At first only state-owned firms, borrowed from state-owned banks to invest in priority areas defined by government. So did state and local governments who had their own resources (such as land) and, in addition, owned special purpose vehicles through which they raised more funds. Private companies, as they materialized, and particularly since 2000, formed joint ventures with government entities to gain access to financing, before eventually looking to foreign markets, such as the NYSE. But importantly, as solar technology was new, commercialization and demand risk remained high in most markets, which meant that private financing, even in sophisticated markets, was not sufficient on its own to promote solar PV manufacturing and use.

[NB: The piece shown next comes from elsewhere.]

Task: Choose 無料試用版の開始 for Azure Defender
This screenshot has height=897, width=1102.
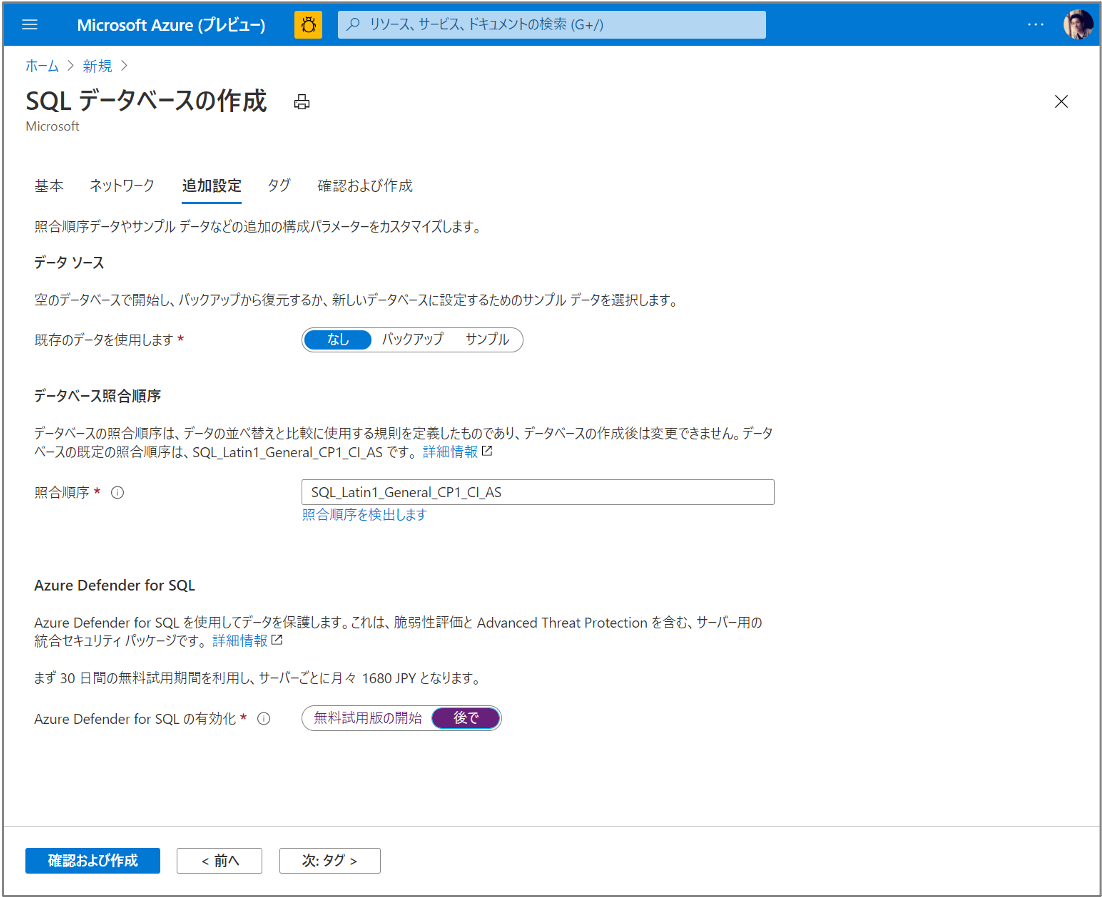Action: pyautogui.click(x=367, y=718)

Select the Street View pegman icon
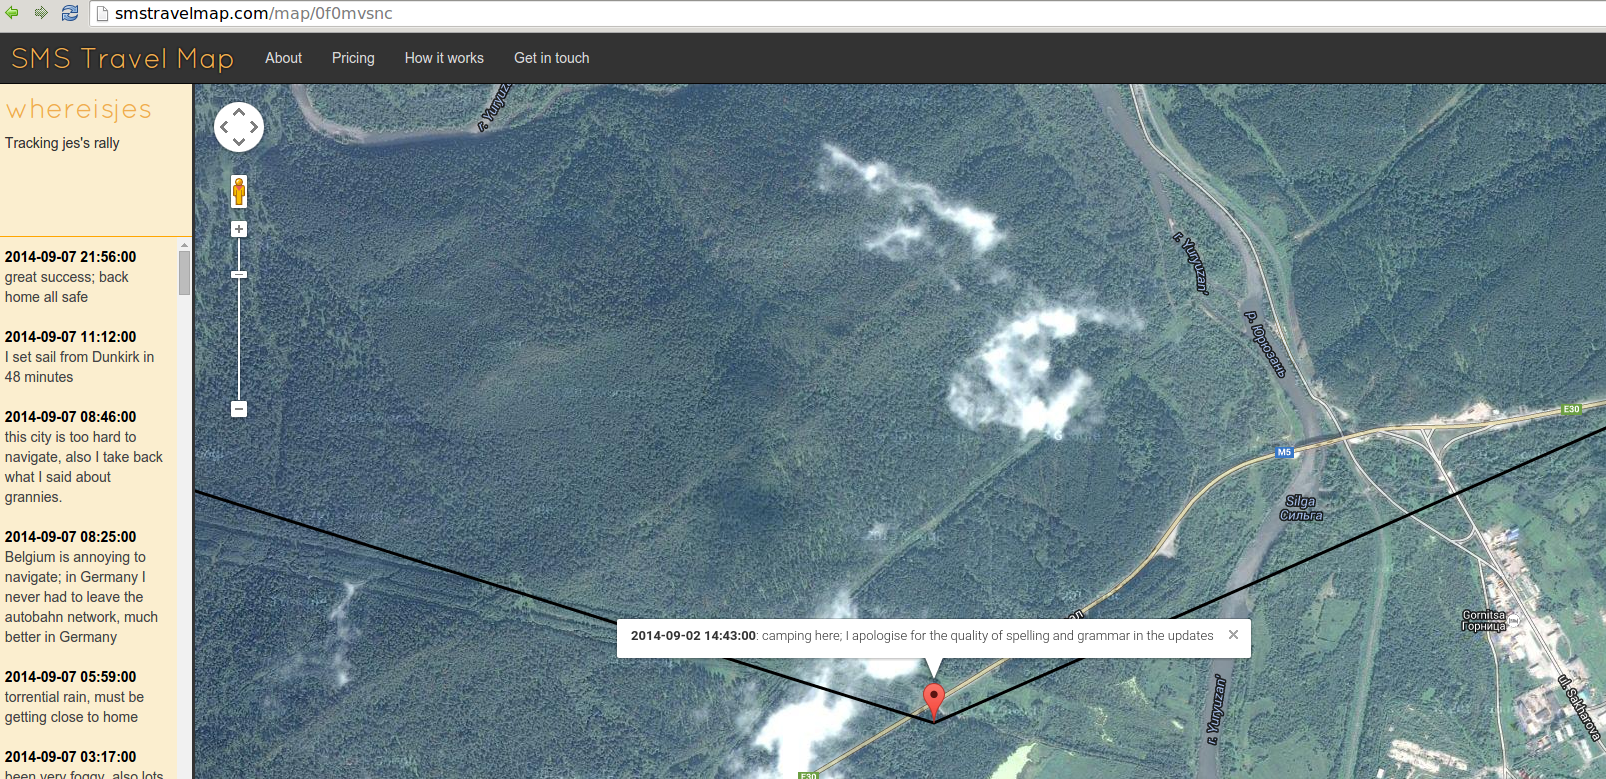239,191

Successful geoeconomics is about a steady line of sight

 For swift commercialization of new technology, with all its attendant risks, sustained investment and sustained government support help. At the start, China focused on making solar cells and modules once the technology had stabilized, investing heavily in production for export. Eventually, government support to burgeoning private firms, also moved into more complex upstream segments: making high purity silicon and wafers for solar cells. China’s support to its solar industry has remained through volatile market conditions. In other countries, government support to their solar industries has wavered substantially. In the US for example, whilst overall demand from NASA remained, support to solar energy industry has waxed and waned, with fossil fuels (think shale oil) gaining the advantage. But now, again, private companies with assets, huge enough to take on governments, are doubling down on solar PV manufacturing– this time to produce energy for data centres and space satellites they own and/operate. In Europe, energy security and global warming concerns have battled with fiscal concerns. Now, energy security is at the forefront supporting a renewed focus on renewables.  Among poorer countries, India, keen to diversify from Chinese imports and to export to others with similar goals, has joined the fray, exporting its more expensive modules with government support. However, it is dependent on China for inputs (see my next blog). In China, solar production and capacity moves inexorably and aggressively forward. In 2023, the IEA reports that China invested $220 billion into solar PV- almost half of the global total. China also produces 80% or more of polysilicon, wafer, cells, and modules globally.

A model for other high-tech industry? Some think so.